◆ **Your task**
You are asked to repeat the listing word for word and to leave out its pictures.

◆ **Records for this task**
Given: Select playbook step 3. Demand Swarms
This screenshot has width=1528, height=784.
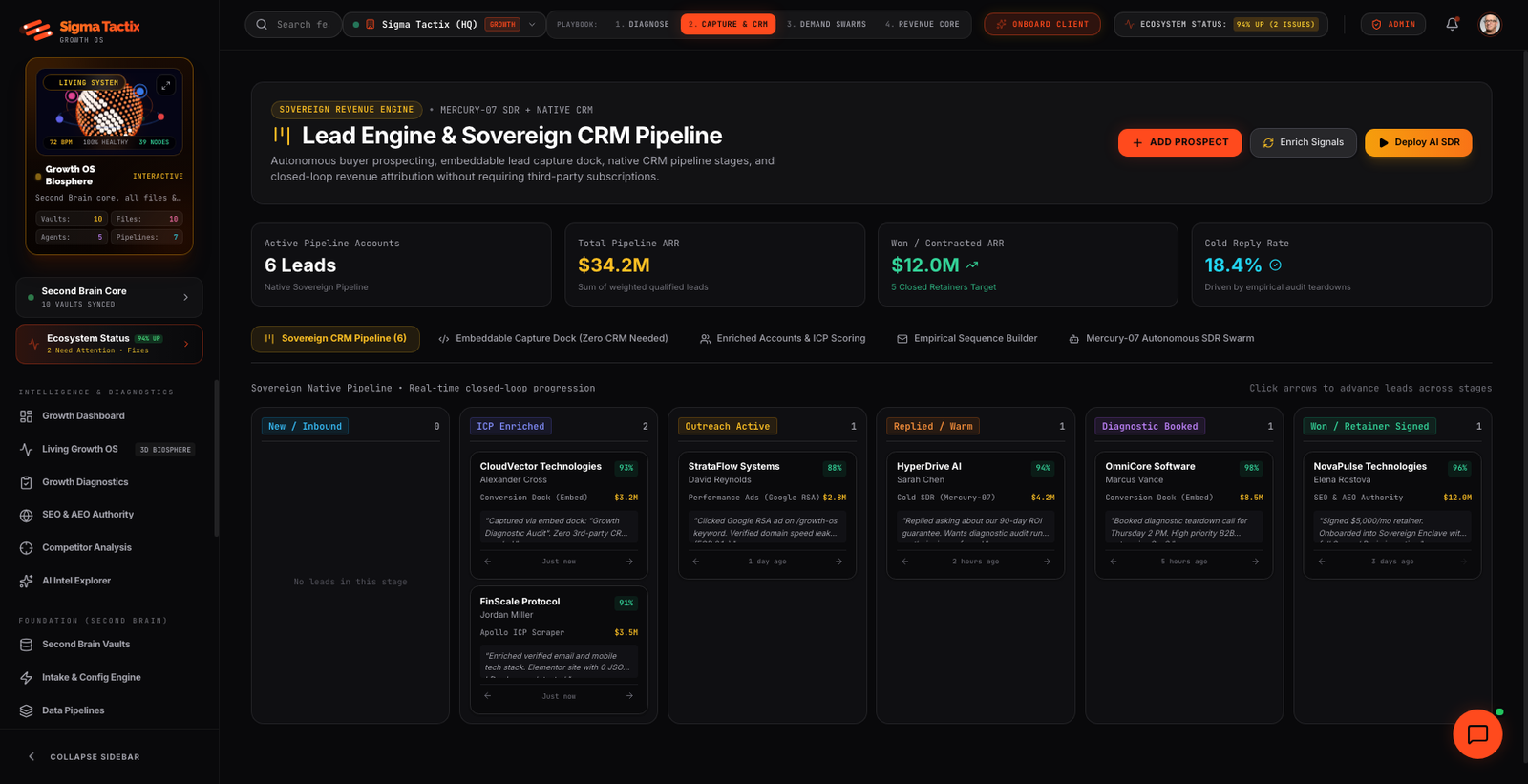Looking at the screenshot, I should click(826, 24).
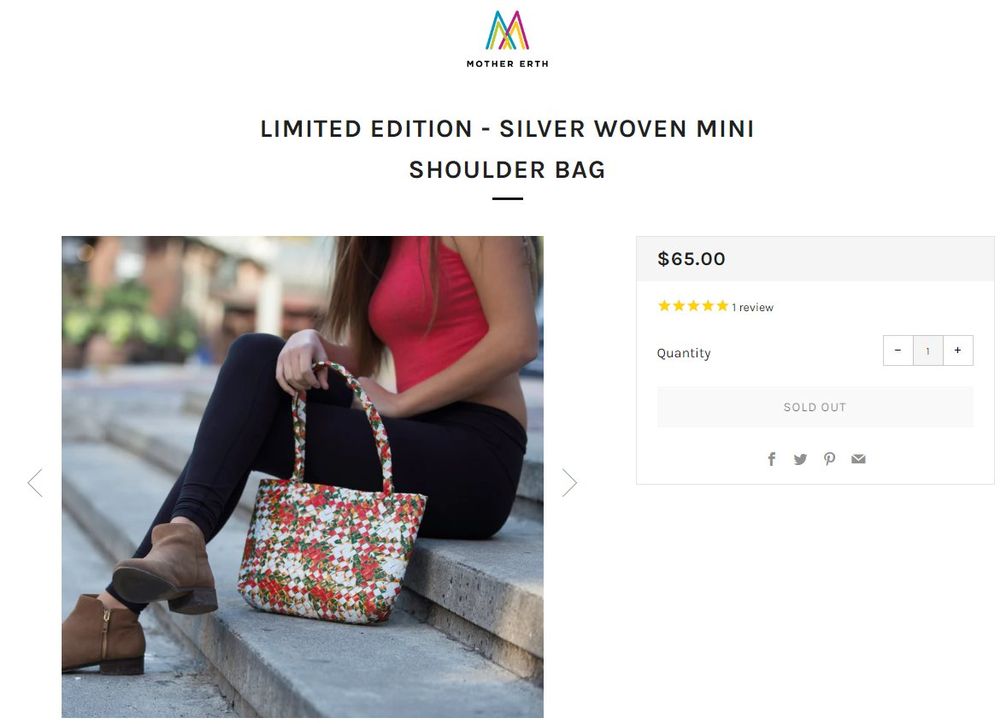The width and height of the screenshot is (1000, 724).
Task: Increase quantity with the plus button
Action: (x=957, y=350)
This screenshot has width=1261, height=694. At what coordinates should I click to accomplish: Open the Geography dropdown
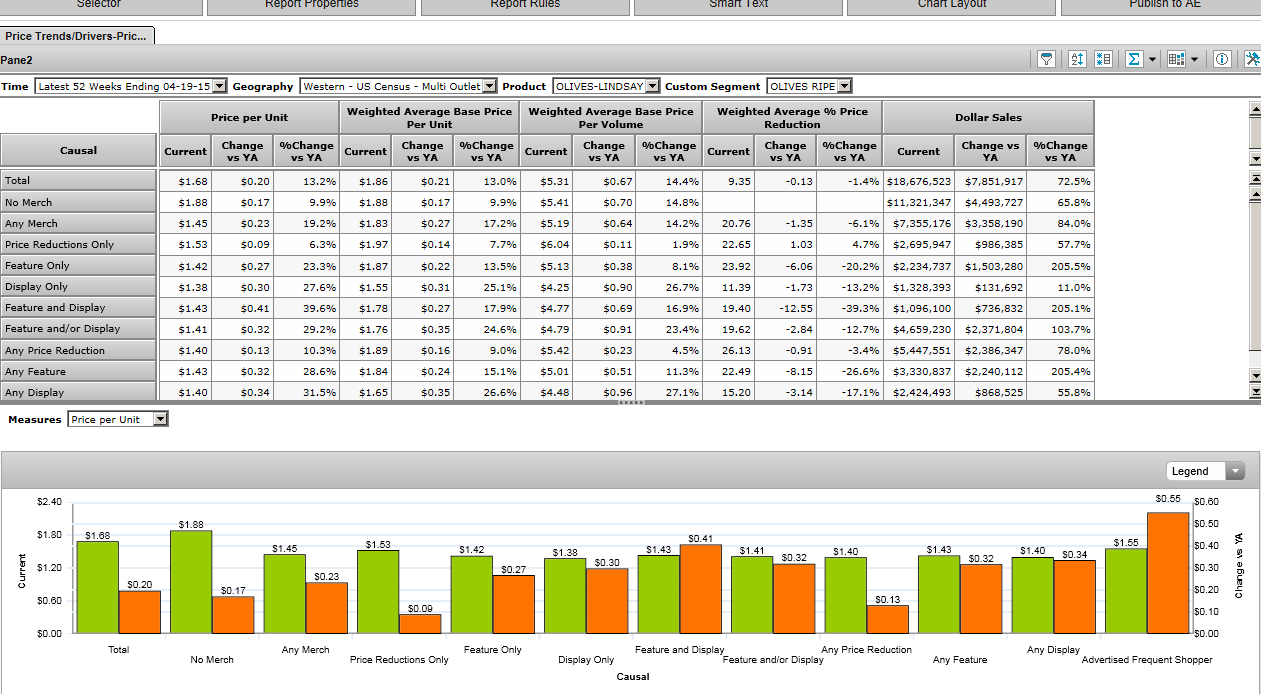point(489,87)
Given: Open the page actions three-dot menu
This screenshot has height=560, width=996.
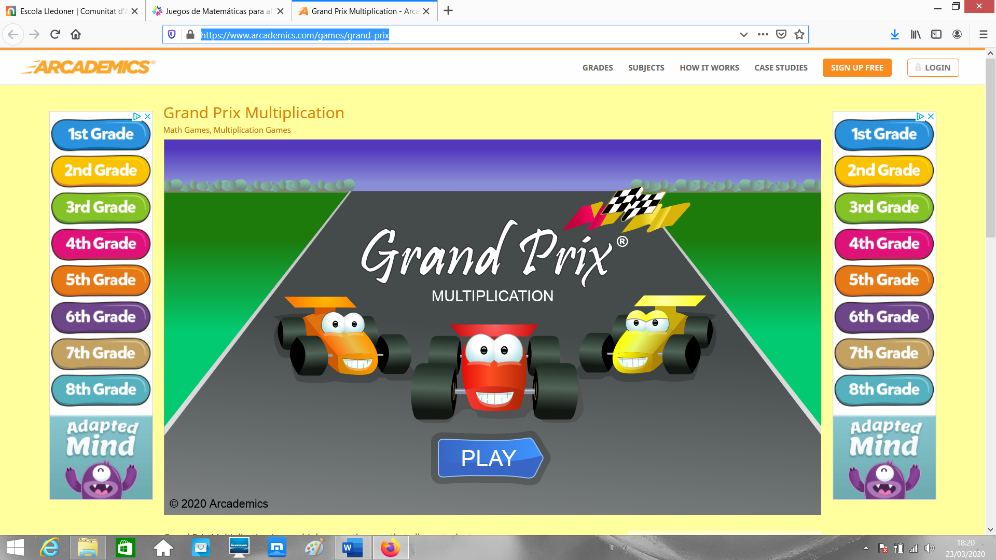Looking at the screenshot, I should 763,34.
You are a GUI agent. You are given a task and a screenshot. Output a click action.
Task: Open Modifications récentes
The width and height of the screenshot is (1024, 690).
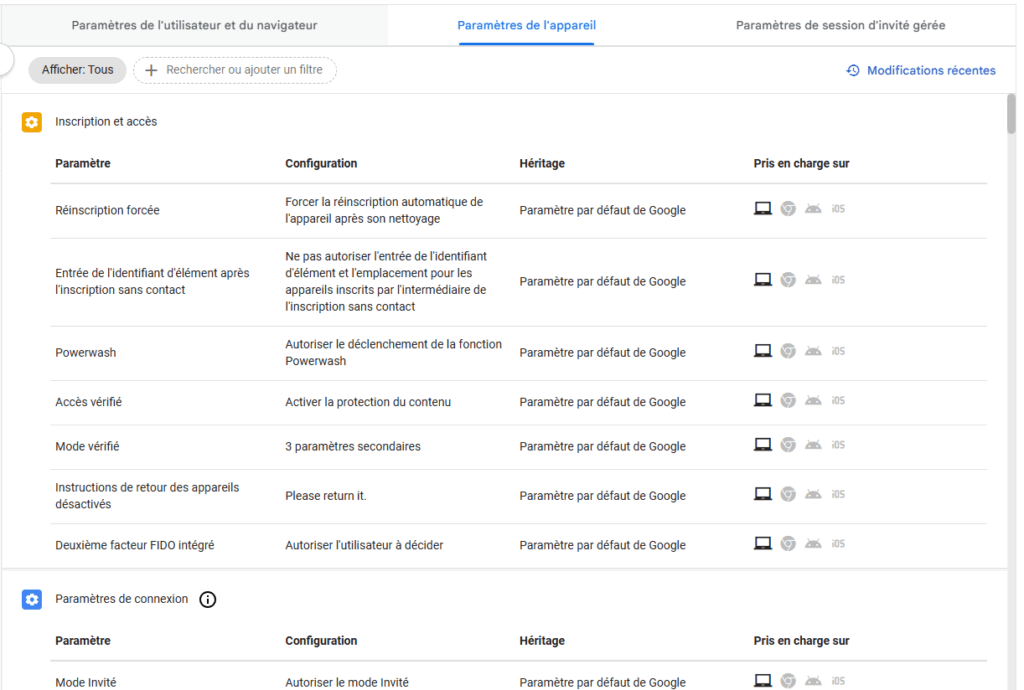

◆ **Output of the task**
Given: Select playbook step 3. Demand Swarms
This screenshot has width=1528, height=784.
Looking at the screenshot, I should click(826, 24).
The width and height of the screenshot is (1000, 724).
Task: Increase quantity with the plus button
Action: (x=957, y=350)
This screenshot has width=1261, height=694. At what coordinates should I click to accomplish: Open the Geography dropdown
point(489,87)
Given: Open the page actions three-dot menu
This screenshot has height=560, width=996.
Looking at the screenshot, I should 763,34.
You are a GUI agent. You are given a task and a screenshot. Output a click action.
Task: Open Modifications récentes
The width and height of the screenshot is (1024, 690).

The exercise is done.